Years before he joined the Seahawks, Darnold had been that popular—for a minute. Drafted out of the University of Southern California by the New York Jets, in 2018, he was considered the future of the franchise. Dealing with the hectoring racket of New York fans may well have prepared him to withstand the noise of the Super Bowl. He threw an interception on the first play of his career. As he struggled through predictable rookie unevenness and adjustments, the New York press and fans were merciless.

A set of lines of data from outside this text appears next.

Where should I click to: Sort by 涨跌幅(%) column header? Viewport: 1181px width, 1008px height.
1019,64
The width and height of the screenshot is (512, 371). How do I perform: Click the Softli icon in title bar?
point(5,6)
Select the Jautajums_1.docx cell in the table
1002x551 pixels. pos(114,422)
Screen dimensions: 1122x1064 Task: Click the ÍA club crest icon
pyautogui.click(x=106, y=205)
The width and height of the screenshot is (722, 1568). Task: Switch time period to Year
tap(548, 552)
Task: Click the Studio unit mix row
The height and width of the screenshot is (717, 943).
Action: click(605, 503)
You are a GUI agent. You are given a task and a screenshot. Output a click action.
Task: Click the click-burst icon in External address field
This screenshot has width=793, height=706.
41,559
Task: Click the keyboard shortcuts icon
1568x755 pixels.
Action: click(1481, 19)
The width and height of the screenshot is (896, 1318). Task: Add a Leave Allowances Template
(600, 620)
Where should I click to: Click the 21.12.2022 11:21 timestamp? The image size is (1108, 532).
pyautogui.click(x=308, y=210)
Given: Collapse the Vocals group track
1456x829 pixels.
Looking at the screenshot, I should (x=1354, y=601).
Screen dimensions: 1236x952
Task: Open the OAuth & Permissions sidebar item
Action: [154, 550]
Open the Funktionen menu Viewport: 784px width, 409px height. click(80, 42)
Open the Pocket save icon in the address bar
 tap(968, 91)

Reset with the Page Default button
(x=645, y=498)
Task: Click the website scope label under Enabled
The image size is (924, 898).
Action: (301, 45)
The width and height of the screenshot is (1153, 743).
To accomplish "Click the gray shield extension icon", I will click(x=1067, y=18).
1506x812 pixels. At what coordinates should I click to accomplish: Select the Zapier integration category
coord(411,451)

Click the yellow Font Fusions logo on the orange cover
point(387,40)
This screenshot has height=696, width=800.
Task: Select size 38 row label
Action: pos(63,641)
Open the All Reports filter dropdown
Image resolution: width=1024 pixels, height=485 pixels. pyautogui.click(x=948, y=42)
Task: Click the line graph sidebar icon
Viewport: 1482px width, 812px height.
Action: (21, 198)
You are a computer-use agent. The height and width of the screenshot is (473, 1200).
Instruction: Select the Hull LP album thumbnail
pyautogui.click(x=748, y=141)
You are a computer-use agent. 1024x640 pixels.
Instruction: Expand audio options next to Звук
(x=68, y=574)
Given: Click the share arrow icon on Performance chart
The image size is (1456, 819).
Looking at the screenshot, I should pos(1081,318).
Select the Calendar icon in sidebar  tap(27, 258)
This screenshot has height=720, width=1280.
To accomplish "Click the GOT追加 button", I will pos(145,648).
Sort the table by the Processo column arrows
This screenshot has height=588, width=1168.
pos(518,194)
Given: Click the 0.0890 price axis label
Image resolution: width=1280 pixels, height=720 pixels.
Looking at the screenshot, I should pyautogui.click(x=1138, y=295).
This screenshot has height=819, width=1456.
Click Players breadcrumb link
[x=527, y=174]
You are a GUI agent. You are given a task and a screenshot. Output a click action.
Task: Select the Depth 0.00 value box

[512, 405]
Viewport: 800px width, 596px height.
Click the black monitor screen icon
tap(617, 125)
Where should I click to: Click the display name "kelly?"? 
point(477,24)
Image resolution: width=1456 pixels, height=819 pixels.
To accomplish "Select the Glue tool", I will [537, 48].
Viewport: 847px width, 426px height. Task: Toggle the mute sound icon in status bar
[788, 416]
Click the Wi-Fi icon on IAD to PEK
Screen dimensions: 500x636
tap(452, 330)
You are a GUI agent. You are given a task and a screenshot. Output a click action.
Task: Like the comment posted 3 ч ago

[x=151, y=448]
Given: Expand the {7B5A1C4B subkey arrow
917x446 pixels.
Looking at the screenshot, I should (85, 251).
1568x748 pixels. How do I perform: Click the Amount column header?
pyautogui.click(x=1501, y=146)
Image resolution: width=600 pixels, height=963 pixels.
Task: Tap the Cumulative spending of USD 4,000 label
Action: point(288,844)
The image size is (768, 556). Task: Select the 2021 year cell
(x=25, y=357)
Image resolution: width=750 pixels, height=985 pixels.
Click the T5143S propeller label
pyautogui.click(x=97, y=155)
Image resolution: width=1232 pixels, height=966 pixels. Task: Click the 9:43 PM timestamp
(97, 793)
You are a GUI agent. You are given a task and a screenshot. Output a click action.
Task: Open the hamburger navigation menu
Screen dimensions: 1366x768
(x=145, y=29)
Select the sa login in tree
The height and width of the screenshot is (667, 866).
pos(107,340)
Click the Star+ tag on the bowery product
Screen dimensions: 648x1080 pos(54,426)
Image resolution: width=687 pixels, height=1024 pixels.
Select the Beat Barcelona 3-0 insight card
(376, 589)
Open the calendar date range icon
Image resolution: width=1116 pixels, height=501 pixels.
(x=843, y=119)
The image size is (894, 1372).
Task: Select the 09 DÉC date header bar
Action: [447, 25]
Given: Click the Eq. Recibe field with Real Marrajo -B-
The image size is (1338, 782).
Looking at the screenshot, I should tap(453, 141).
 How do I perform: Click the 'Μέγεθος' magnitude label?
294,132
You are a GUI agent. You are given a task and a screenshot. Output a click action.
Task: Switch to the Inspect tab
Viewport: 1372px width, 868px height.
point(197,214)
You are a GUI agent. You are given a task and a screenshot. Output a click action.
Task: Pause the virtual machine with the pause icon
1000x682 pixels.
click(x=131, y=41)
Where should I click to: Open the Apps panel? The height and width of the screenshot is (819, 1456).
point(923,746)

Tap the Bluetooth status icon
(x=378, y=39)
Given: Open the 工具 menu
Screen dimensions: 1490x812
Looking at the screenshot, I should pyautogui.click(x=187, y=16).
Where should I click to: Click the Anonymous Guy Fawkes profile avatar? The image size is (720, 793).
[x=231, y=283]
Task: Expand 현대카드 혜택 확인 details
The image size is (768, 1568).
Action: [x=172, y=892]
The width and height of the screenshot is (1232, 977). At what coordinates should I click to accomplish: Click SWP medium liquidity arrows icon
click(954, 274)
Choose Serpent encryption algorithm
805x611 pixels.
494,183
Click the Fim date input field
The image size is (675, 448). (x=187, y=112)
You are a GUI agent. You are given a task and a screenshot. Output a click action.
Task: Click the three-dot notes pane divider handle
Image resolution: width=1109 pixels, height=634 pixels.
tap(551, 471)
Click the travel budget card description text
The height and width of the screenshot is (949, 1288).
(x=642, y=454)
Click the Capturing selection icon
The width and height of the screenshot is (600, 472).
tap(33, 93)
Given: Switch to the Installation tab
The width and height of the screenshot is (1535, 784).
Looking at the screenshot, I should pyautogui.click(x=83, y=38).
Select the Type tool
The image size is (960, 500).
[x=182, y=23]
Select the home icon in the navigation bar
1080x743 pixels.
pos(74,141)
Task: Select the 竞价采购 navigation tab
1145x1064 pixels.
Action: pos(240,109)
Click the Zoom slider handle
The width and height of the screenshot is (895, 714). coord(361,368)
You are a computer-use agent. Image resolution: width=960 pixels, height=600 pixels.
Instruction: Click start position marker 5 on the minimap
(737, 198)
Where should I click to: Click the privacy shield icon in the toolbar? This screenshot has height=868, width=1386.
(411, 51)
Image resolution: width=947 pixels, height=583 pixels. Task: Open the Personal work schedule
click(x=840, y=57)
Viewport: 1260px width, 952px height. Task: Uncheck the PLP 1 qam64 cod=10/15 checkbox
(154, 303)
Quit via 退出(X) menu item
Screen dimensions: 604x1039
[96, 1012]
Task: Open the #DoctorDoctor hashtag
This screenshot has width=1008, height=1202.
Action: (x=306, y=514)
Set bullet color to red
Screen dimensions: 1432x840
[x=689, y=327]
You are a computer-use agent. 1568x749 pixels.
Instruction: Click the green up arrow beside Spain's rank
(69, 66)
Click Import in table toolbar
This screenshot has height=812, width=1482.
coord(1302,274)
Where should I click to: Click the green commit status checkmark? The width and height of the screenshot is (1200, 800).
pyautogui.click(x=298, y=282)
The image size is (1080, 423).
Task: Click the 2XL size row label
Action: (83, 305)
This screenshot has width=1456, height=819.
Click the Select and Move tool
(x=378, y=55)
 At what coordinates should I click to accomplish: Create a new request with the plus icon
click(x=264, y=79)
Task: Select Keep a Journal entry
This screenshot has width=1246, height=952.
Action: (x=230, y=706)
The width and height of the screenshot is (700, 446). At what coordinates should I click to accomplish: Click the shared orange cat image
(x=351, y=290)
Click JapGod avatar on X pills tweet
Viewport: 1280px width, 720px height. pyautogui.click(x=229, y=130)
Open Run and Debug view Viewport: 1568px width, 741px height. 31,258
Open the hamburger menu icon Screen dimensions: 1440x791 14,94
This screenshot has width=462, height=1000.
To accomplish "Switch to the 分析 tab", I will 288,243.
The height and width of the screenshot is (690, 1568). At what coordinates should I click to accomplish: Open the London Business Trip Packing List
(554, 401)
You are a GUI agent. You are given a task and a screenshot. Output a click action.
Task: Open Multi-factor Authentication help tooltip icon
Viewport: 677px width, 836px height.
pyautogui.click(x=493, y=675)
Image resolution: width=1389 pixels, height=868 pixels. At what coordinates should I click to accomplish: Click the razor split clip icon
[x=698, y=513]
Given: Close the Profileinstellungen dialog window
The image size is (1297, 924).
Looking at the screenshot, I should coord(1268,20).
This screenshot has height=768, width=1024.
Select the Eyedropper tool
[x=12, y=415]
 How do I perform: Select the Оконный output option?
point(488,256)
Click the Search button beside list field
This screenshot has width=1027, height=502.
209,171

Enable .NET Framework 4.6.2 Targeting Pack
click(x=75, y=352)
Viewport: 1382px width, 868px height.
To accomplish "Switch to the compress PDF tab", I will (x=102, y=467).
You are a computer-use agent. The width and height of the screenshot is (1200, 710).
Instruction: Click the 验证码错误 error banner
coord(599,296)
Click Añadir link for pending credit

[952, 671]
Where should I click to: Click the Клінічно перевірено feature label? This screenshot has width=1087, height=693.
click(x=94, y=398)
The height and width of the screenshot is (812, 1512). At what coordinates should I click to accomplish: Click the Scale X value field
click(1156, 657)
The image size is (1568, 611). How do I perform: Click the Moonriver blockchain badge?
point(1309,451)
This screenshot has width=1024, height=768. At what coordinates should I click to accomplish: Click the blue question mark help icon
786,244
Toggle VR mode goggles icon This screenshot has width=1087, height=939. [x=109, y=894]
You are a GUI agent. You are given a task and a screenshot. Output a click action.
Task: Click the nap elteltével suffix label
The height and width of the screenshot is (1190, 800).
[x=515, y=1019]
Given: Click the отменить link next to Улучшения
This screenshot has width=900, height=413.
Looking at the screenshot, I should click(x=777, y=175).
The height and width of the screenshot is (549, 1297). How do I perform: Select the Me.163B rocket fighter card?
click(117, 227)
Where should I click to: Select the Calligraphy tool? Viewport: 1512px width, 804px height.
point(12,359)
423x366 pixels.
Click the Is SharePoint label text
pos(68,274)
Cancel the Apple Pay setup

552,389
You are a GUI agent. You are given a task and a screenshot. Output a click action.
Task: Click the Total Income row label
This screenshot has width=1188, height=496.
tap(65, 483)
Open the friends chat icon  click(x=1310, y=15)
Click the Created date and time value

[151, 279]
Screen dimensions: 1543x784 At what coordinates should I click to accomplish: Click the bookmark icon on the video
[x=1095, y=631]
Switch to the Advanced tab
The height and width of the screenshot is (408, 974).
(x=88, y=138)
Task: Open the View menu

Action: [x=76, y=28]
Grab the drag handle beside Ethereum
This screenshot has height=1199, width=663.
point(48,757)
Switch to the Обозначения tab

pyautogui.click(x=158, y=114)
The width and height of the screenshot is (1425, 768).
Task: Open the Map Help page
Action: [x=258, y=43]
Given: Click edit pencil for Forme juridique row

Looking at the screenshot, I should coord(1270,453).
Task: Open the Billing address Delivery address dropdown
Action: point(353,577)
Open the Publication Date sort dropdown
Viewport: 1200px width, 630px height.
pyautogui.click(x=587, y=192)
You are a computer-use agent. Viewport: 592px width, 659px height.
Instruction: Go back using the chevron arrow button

One tabloid called Darnold “an anxiety-riddled, shell-shocked, panic-stricken mess.” The Jets’ management lost faith in him too quickly, and he was traded to the Carolina Panthers in 2021, then went to the Minnesota Vikings, then to the San Francisco 49ers, before landing in Seattle.
The son of a medical-gas plumber who worked night shifts, Darnold just kept laboring at his craft. “I learned,” he told reporters last week. “I learned a ton from the mistakes that I made early on in my career.” By the end of this season, he was so respected by the Seahawks for his pure doggedness, he was practically their mascot. “He’s a really cool case study,” the Seahawks’ offensive coordinator, Klint Kubiak, told me. In the team’s final press conference before the game, the receiver Cooper Kupp wore an I Love Sam Darnold T-shirt. “Find me another player, another quarterback specifically, who’s had the start of a career like he has,” Kupp said. “To be counted out like he’s had, and be able to come back and do what he has done.”
Darnold was emblematic of a team perspective that “when bad things happen, good things happen, you gotta use that to be a world champ,” Smith-Njigba said to reporters after the game. “You gotta believe you’re a world champ before you’re a world champ.” As the Seahawks hoisted the trophy on the field, amid the gigantism and confetti cannons and surfeit on display, a sense of perspective seemed to have been restored.